Nintendo is not holding back on the Switch due to supply constraints. Instead, the company doesn’t want systems sitting unsold in warehouses and on shelves.

Tatsumi Kimishima, Nintendo president and chief executive, said during a conference with investors that the company could roll out more than the planned 2 million Switch systems before the fiscal year ends March 31 if market demand is strong. The CEO previously said that the 2 million systems would hit before March, but it didn’t explain if that number was due to component shortages or conservative accounting. Nintendo provided fiscal guidance based on those numbers, and it likely wants a hurdle it can clear easily so that a potentially cool Switch launch doesn’t spook investors.

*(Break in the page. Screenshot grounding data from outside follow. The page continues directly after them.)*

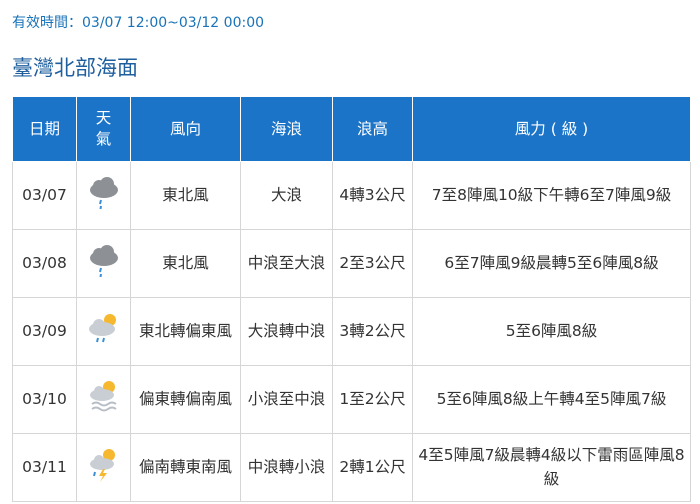 The height and width of the screenshot is (504, 700). What do you see at coordinates (102, 328) in the screenshot?
I see `partly-cloudy-rain-icon` at bounding box center [102, 328].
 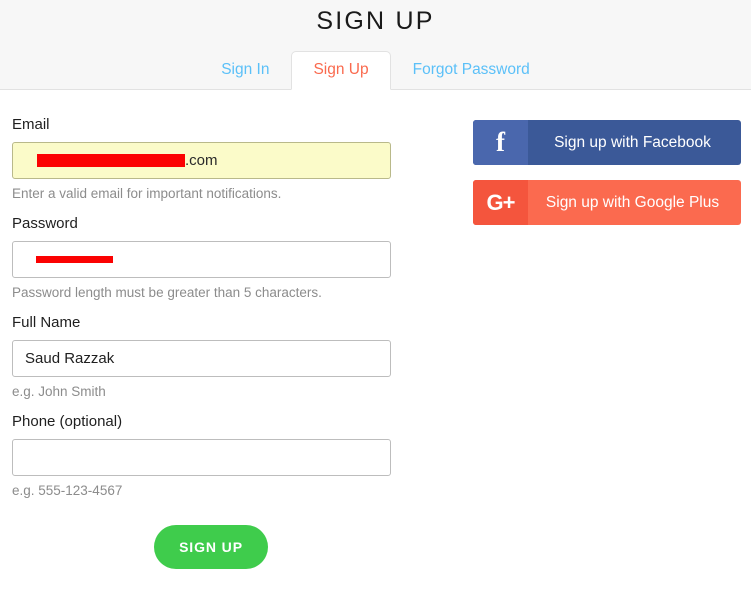 I want to click on tab-forgot-password: Forgot Password, so click(x=472, y=70).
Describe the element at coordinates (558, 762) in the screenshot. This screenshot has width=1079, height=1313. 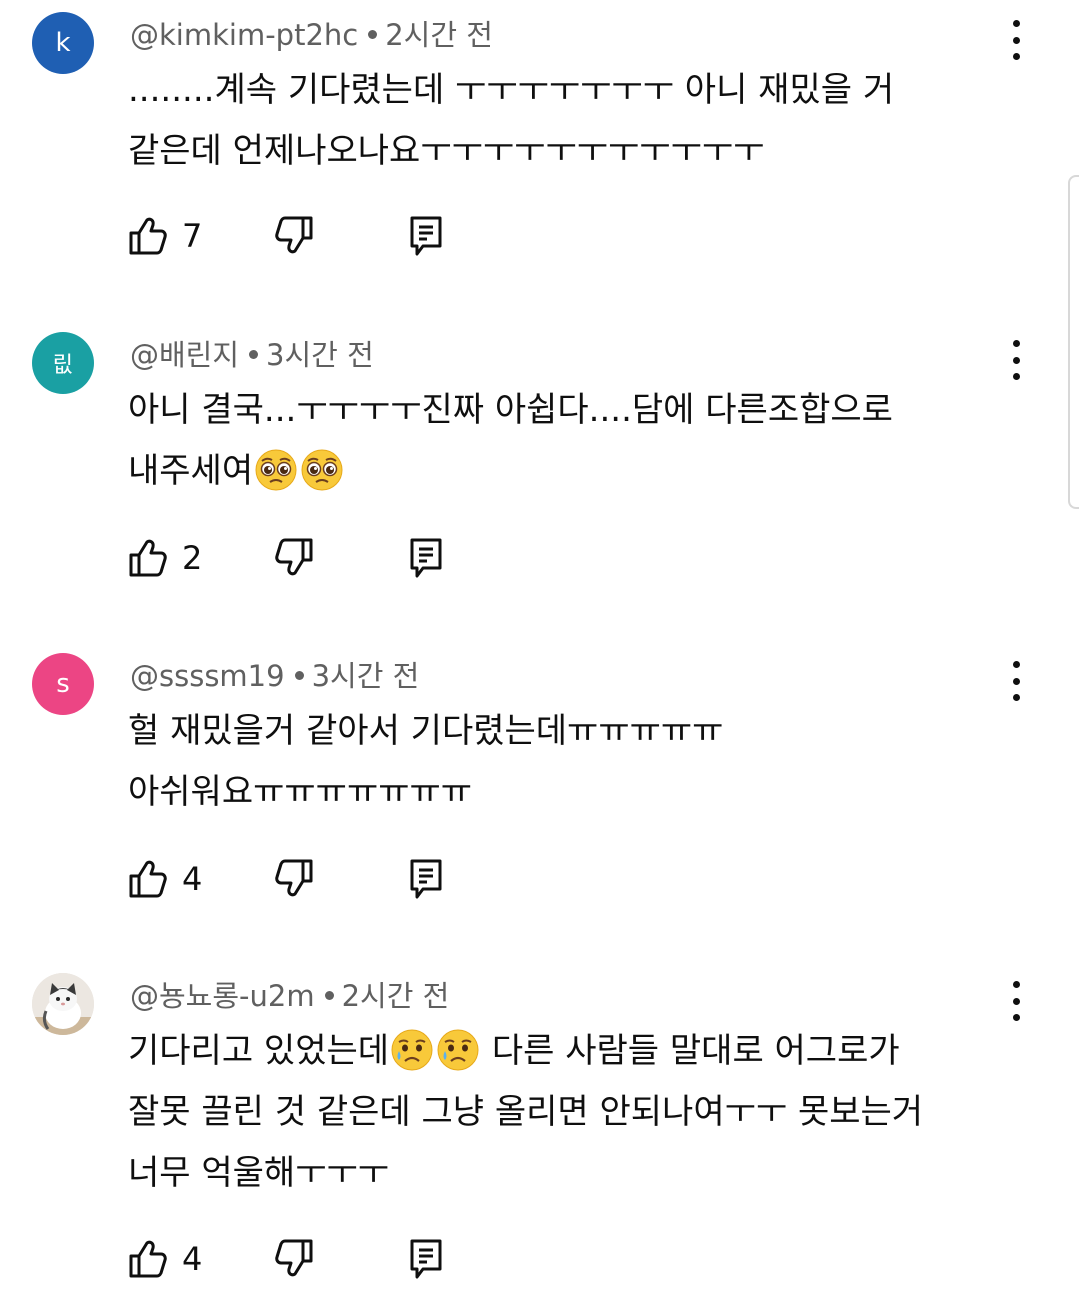
I see `comment-text: 헐 재밌을거 같아서 기다렸는데ㅠㅠㅠㅠㅠ 아쉬워요ㅠㅠㅠㅠㅠㅠㅠ` at that location.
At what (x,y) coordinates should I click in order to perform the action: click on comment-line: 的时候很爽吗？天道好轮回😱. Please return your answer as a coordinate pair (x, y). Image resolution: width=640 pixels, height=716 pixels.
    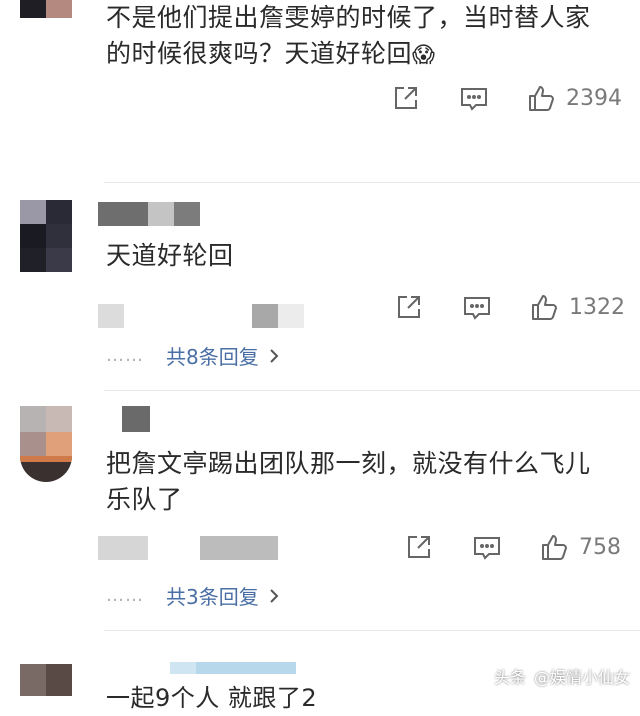
    Looking at the image, I should click on (348, 55).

Nintendo is struggling to turn a profit, and keeping slack out of the supply chain is one key to generating net income from the Switch for the publisher. One way to keep those margins high is for Nintendo to avoid spending money on storage space in warehouses because retailers don’t want 5 million Switch units on launch day. Nintendo can also ensure stores are making frequent repeat orders if they are instantly selling out of their stock. So keeping a taut chain from manufacturing through to the customer will ensure that Nintendo minimizes losses.

At the same time, that could lead to shortages like the company experienced with the Wii. That system was difficult to find at launch and for almost the two years following that. So if consumers go nuts and jack up the preorder numbers, Nintendo has the capacity to turn up production to meet demand to a point. That confirms that the company isn’t necessarily worried about running out of displays or Tegra processors. It just wants to plan for a scenario where the Switch sells at about the rate that the Wii U did when it launched in 2012, which was about 3 million after six weeks.

Consumer excitement for the Switch already seems much deeper and broader than it was for the Wii U. At least that’s the impression many are taking away from the response on social media, and the 18.7 million views the trailer has racked up on YouTube. That’s already far more than the approximately 15 million views the Wii U trailer has more than four years later. Gamers are likely still waiting on price, launch games, and a few other answers before committing to making a purchase, but Nintendo seems like it could easily sell more than 2 million systems in March at this point in time.